Became one of the 360 or so agents known as the cichociemni (roughly ‘silent dark’) and parachuted on a mission in autumn 1944 into Poland re uprising against Nazis and, if I am correct, the Soviets also). Escaped from latter’s NKVD (became the KGB) to England. I ‘came about’ in Brindisi where he and my mother both were (she in a support unit in the FANY with Sue Ryder). He is still in Poland at the end of the War in Europe.
He meets a Polish lady, Aldona, before he leaves and there we have a classic triangle. Aldona’s is another story, Polish underground or one of them, Warsaw Uprising 1944. Another story …. She and Bruno match up and emigrate to the US and I don’t find him until I am over 60 and he in his 90s. I knew from age 11, never told Ernie I knew, why would I. Hence 2 dads …. Two mums too ….. Such is life.
An asylum seeker like John (Jean) Dangar.

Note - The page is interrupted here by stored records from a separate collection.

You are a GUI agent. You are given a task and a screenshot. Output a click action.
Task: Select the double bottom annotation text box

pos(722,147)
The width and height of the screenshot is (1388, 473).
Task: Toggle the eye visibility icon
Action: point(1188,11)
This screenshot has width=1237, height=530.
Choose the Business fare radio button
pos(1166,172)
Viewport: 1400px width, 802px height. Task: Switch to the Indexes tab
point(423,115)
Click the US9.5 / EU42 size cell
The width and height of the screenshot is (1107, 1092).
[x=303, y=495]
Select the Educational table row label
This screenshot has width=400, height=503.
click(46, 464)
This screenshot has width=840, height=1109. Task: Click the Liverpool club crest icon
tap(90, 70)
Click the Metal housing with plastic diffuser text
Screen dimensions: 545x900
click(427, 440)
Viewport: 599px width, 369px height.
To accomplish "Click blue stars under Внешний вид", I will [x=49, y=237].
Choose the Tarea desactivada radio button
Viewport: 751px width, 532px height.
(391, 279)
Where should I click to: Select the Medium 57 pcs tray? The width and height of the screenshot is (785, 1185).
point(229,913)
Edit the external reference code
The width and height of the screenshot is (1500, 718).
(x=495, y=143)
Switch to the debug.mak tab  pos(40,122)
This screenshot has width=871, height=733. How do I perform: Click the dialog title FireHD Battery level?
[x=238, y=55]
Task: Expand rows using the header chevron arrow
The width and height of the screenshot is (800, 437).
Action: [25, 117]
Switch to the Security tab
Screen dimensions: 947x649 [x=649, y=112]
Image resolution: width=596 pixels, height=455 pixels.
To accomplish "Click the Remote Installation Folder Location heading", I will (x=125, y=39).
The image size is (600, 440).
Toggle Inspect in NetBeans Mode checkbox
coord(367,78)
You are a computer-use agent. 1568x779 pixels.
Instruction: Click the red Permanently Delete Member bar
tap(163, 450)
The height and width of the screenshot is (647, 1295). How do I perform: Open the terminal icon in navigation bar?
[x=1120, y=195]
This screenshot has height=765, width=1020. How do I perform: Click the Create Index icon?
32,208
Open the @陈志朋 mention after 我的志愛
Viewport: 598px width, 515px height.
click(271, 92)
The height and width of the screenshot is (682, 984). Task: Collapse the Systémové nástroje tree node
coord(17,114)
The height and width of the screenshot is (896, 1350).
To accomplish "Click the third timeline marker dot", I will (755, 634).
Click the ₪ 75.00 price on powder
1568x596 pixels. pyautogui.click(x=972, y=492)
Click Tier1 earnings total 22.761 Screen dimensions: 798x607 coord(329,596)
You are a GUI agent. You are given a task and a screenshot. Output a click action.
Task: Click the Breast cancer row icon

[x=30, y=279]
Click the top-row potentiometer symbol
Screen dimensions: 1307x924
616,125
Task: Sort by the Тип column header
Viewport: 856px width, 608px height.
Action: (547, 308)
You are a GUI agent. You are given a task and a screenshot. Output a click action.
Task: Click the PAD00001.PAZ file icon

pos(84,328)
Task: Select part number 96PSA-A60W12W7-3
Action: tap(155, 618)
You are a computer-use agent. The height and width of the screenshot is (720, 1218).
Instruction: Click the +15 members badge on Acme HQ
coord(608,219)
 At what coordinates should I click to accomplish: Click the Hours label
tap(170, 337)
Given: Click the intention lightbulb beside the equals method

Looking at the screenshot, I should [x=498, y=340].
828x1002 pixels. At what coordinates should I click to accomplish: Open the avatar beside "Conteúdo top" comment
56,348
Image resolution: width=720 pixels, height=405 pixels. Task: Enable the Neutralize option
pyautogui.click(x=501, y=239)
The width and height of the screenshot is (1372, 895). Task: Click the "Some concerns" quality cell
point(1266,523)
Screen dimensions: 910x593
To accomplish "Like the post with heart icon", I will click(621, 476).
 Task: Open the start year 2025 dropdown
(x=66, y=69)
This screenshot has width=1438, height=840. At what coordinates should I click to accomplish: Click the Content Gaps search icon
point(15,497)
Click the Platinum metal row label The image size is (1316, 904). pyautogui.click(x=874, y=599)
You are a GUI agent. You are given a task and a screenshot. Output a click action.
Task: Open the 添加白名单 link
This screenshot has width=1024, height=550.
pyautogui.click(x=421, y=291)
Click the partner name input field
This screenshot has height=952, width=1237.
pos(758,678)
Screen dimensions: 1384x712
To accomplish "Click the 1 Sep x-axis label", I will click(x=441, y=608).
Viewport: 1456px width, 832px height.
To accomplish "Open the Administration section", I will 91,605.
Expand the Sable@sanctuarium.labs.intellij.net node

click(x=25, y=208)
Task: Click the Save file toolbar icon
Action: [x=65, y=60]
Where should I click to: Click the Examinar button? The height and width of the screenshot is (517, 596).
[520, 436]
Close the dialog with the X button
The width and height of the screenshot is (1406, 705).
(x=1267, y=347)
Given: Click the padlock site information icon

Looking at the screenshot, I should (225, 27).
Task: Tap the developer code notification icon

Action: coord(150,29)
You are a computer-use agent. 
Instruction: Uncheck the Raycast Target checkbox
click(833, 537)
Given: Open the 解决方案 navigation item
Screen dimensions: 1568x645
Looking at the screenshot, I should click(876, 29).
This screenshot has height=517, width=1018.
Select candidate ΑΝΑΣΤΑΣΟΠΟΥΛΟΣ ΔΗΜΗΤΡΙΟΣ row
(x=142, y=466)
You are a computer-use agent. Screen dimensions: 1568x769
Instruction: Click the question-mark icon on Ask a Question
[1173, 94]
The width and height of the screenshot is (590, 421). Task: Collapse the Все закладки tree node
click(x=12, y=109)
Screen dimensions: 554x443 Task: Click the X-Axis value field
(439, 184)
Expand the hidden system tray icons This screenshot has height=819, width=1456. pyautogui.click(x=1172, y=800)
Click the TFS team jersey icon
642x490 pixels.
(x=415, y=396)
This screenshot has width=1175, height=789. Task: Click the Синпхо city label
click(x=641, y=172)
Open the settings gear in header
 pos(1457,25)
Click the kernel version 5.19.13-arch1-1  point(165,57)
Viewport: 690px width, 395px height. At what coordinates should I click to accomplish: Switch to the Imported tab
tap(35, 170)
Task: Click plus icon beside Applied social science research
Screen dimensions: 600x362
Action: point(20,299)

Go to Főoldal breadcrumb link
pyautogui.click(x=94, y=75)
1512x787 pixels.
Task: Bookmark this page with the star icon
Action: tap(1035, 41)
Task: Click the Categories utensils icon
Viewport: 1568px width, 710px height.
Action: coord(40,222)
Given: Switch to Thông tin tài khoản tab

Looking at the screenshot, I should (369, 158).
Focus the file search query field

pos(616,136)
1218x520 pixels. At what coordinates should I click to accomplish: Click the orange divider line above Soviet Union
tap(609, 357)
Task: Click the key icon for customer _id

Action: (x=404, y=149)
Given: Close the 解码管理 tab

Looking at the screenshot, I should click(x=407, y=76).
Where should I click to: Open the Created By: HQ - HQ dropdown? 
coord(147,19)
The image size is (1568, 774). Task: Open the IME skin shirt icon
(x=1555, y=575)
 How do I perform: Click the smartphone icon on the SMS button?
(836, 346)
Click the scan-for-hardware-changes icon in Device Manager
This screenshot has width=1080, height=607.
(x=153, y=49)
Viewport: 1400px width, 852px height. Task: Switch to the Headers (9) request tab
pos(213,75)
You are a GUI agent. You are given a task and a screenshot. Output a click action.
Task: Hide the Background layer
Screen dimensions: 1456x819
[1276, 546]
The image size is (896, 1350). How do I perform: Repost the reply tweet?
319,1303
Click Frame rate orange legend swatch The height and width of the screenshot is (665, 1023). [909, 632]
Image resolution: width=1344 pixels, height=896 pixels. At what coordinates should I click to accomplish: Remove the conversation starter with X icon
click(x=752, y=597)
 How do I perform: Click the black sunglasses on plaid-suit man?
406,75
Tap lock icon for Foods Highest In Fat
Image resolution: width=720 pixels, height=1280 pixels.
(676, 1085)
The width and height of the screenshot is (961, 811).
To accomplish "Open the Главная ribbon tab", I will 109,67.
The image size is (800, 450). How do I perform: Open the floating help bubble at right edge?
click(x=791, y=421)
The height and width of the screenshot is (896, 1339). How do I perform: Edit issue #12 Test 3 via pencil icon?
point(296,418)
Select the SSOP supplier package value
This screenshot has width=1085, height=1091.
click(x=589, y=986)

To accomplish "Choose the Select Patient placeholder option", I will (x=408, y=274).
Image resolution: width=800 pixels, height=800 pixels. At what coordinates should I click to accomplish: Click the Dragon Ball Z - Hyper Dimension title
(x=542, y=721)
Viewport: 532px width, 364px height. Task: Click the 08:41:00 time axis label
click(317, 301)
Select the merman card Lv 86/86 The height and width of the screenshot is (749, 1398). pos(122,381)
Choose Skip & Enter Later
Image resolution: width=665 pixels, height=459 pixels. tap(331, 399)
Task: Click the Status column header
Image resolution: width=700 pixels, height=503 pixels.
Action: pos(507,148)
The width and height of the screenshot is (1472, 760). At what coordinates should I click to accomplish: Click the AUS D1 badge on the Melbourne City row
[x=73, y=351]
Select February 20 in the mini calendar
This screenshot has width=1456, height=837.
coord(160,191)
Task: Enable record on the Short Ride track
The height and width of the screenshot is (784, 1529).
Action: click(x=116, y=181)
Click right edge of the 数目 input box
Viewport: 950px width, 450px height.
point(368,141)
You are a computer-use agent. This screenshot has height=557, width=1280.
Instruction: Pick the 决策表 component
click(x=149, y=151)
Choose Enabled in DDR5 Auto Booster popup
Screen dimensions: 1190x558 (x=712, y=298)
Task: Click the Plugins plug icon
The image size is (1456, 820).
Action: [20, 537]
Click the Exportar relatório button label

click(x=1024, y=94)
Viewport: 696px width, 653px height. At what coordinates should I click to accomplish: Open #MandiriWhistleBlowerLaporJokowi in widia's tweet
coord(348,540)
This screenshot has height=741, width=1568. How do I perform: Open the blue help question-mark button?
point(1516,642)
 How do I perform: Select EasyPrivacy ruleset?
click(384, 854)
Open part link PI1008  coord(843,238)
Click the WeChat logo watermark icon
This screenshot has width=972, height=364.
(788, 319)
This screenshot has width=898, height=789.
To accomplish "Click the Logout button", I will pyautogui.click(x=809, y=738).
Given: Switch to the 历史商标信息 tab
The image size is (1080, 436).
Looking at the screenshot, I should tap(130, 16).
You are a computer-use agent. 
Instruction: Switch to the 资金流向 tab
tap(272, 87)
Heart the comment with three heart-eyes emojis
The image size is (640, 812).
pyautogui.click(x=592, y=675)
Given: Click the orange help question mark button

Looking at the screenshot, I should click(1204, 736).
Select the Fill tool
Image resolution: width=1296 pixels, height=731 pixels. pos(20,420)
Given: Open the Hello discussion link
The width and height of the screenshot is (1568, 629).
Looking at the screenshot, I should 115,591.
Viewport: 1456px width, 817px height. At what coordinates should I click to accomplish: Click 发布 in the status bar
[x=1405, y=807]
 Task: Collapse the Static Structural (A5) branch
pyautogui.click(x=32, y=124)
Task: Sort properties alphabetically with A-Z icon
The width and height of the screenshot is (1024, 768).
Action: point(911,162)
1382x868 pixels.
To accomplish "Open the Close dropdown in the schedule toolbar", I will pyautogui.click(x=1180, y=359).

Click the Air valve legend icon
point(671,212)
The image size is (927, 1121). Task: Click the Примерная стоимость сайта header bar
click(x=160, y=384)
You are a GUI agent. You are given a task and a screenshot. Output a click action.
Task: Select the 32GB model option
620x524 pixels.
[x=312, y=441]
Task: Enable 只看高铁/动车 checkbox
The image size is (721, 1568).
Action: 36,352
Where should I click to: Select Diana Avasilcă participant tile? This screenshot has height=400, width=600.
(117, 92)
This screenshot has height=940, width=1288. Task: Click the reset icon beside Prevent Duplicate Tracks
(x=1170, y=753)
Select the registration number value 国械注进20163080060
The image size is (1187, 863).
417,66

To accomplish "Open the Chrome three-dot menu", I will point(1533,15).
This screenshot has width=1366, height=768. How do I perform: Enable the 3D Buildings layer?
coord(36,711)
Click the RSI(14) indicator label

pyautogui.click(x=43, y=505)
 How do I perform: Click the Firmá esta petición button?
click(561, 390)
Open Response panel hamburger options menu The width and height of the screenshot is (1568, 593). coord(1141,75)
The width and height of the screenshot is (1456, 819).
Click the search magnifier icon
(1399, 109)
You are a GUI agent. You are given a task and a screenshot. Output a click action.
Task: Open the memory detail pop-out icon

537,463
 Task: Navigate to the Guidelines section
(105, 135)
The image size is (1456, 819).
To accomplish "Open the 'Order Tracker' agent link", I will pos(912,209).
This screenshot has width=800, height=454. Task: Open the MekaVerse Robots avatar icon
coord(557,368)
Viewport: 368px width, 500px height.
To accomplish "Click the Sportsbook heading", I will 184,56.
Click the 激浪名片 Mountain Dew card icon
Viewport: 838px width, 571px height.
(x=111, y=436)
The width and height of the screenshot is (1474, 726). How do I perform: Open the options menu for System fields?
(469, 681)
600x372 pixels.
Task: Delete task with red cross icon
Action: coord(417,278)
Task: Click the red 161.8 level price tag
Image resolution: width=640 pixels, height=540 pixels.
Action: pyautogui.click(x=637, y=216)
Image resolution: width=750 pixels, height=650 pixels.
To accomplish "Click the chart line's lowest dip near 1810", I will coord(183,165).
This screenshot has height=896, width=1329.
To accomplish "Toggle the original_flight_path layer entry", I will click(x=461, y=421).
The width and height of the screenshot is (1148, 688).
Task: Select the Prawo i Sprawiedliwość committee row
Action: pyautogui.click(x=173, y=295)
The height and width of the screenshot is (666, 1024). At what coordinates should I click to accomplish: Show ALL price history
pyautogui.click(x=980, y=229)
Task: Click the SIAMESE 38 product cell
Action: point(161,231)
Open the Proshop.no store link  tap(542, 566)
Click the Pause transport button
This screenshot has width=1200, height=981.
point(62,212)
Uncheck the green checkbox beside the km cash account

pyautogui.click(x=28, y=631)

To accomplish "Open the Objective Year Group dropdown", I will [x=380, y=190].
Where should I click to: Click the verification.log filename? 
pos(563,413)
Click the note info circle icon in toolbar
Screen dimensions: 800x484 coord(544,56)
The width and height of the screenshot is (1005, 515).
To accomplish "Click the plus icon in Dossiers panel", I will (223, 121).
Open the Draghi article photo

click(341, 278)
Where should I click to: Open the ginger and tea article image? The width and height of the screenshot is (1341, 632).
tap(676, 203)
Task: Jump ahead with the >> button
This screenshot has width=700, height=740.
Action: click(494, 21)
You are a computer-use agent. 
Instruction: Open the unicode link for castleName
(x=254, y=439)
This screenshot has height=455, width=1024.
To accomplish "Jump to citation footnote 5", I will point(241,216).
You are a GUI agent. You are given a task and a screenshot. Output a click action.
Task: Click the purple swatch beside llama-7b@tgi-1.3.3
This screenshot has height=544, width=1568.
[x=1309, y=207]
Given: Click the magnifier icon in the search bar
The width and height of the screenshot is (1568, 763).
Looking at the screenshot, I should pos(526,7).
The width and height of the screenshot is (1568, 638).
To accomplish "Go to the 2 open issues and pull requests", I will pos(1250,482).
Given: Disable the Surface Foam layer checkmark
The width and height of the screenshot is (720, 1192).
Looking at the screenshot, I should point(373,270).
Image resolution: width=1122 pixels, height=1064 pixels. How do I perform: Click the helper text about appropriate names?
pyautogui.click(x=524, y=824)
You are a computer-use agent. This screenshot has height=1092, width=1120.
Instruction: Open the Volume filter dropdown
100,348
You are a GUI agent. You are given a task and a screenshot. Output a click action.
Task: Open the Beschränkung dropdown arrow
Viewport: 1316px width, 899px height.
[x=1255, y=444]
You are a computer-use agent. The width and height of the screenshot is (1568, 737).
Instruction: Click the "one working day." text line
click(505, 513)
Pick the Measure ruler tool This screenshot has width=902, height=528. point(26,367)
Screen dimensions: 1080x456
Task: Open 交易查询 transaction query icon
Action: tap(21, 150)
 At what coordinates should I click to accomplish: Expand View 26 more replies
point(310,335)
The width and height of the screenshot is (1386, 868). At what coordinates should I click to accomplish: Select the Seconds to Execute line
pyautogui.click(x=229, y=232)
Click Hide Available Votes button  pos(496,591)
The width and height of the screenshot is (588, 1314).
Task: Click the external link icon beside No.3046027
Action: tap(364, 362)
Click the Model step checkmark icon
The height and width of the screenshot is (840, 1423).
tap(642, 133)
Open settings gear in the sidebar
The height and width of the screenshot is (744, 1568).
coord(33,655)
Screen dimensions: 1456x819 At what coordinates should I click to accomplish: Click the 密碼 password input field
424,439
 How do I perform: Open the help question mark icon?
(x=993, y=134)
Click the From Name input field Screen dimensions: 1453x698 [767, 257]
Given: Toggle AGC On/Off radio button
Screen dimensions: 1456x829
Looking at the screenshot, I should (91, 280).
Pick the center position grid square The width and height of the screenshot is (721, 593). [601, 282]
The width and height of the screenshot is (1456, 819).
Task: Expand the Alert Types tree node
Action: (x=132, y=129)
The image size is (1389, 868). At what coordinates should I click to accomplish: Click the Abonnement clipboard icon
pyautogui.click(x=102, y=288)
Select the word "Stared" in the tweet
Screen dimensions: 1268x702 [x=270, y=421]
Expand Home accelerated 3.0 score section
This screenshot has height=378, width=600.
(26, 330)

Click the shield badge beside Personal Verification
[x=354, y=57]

Both sides of the family one in quite recent times. Why the move to the States? Well Bruno could not return to Poland, well not if he intended to live, and yes, Aldona told me, the racism of some English folk was enough to persuade them to emigrate and to become US citizens. Maybe I missed those lost decades for reasons not unlike those which caused some voters round here to vote Brexit. I say that having read their real reasons for supporting it.
What now happens re EU people here? And UK residents in e.g Spain and France? Your guess, Pandora, is as good as mine, and you would insist on opening that bloody box without knowing what was in it.
Interestingly, the claim in one of today’s article also in this edition, that migration brings lower crime may be borne out by the stats I have collected over some months re convictions imposed in local magistrates courts. Of a total of some 195 in the local area I counted 17 from EU East European countries, which I suspect is a lower proportion than their numbers in the community and some local sentiment suggest. Many of us, thus, have something of which we can be proud in our refugee ancestry, people who fled terrible oppression, poverty, disaster, ill-fortune, starvation, even simple old fashioned poverty, they came, stayed even if not accepted, had children whose descendents are England, we who made and MAKE it what it is.
If Brexit is people forgetting their roots, it is a betrayal of those who came before that, and the truth is still the truth even if some want to deny it in a vain hope that “things will go back like they used to be”, the refuge(?) of those unwilling to accept the changes that, let’s face it, made England what it is. No, not happy to accept that?
Well ….. Go home Saxons!
Footnote: People in Tintagel will tell you that King Arthur was no myth but existed. Well you ecplain King Arthur’s Pub and car park then …. Seriously, no one seemed to be able to trace the man. Yes, a legend he was born in Tintagel Castle (image above) but NOT that one which is ruined Norman from the 11th Century. Very craggy and right romantic. 5 centuries too late.
In the 1920s there was an archeological dig in the grounds in what were regarded for decades as a 6th century celtic monastery. Not so long back, the University of Strathclyde department of archeology revisited the dig and reinterpreted as a substantial celtic hill fort 6th century (Castle, OK?) with evidence of substantial trade with Spain (Europe, lol). And a most inconvenient shard of pottery which is inscribed with “this place was built by Arthog, son of the High Prince”. Arthog, yes, = Arthur. But not HIM. Nah say the professors, well not necessarily …. Guess what the locals say …. told you all along, and that’s his Car Park.